Second half of verse 27, “Bind the festal sacrifice with cords up to the horns of the altar.” Isn’t that amazing? Some of the last words that Jesus sang, “Bind the sacrifice.” Jesus sang those words, went out, prayed and then was arrested and we are told, bound. Did they realize what they were doing? I doubt it. Did they realize they were binding the last Passover sacrifice, the last Passover lamb? Did they realize they were preparing the sacrifice that all their other sacrifices had pointed to? Did they realize they were about to make the cross the true altar of Heaven and earth? Did Caiaphas and Annas realize they were making the final Passover sacrifice? Did they realize that in handing Christ over to Pilate, they were grasping his hand and clasping it around the knife, in other that both Jew and Gentile together would make the final sacrifice? Did they realize that that sacrifice, therefore, would be for the whole world, not just Jew, but Gentile too? Did they realize that in order for God’s light to shine upon us, enough to be able to sing, “Give thanks to the Lord, his love endures forever,” the light would have to be taken from Christ. He would have to be squeezed into the darkest, narrowest place in distress any man has ever been, be taken to the depths of horror and terror, that thank God you and I will never know because He has known them for us.
Did they realize every gift would be removed from Christ, even the shining face of God upon Him? Did they realize that through that, Christ would stay firm, stay trusting when He could see no earthly sign of God’s favor, enemies all around, Heaven cut off in darkness, no sense of His Father’s love, although, of course, His Father continued to love Him, but no sense, no felt sense of God’s love. When everything’s said, you are surrounded, abandoned and all is lost, He stay faithful. He lived out the faith of Psalm 118, and from that narrow place of distress, cramped to the cross, wrapped in the shrouds of death, buried in a tomb, He kept trusting Yahweh, His God, and therefore, three days later He burst out, was raised out by God the Father, and lifted up to the place, the broad place, the green pastures, in order that forever more He might dwell, perhaps now, perhaps now you are enemies on all sides. Perhaps they buzz around you like bees, enemies of sin, the world, Satan suffering distress, you could see no way out. The psalm says, “Sing, give thanks to the Lord for He is good. His love endures forever.”

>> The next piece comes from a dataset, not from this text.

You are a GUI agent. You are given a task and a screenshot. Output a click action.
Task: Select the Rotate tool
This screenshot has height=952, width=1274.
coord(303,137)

You might not see it, but you can hear it from Calvary. He will not abandon you, and because He has rescued Christ, therefore He will rescue you, because His Son was willing to go into the darkest of distress, crushed in on every side. You will never be brought that low. Oh, there will be distress in your life, very likely. It’ll come to all of us. The Christian life is not one of joy and candy, but the enemies will not conquer you. They will not, they cannot, because Christ has conquered them in His death, and His resurrection. As He did for Christ, so He will do for you. It is unlikely you’ll ever take to a stage, crowds watching and a hangman’s noose in the background. Pray, God, no, but you will face suffering, you will face distress. Brothers and sisters, this psalm can be yours, whatever you feel or whatever you see, give thanks to the Lord, His love is good. He has rescued Christ. Brothers and sisters, one day He will rescue you. Let’s pray.
Our Father in heaven, we believe, but help us overcome our unbelief. We confess we are quick to doubt, quick to tremble. We see the bees and the fire, the swarms of enemies and in our weakness, we tremble and fall, and so we praise you. We’re not saved by our strength, but by yours. We thank you and praise you, that Christ has gone into a darkness we will never see, in order that He might deliver us into a kingdom of light we cannot imagine. Pour your Spirit on us and strengthen us in faith, we pray for His name’s sake. Amen.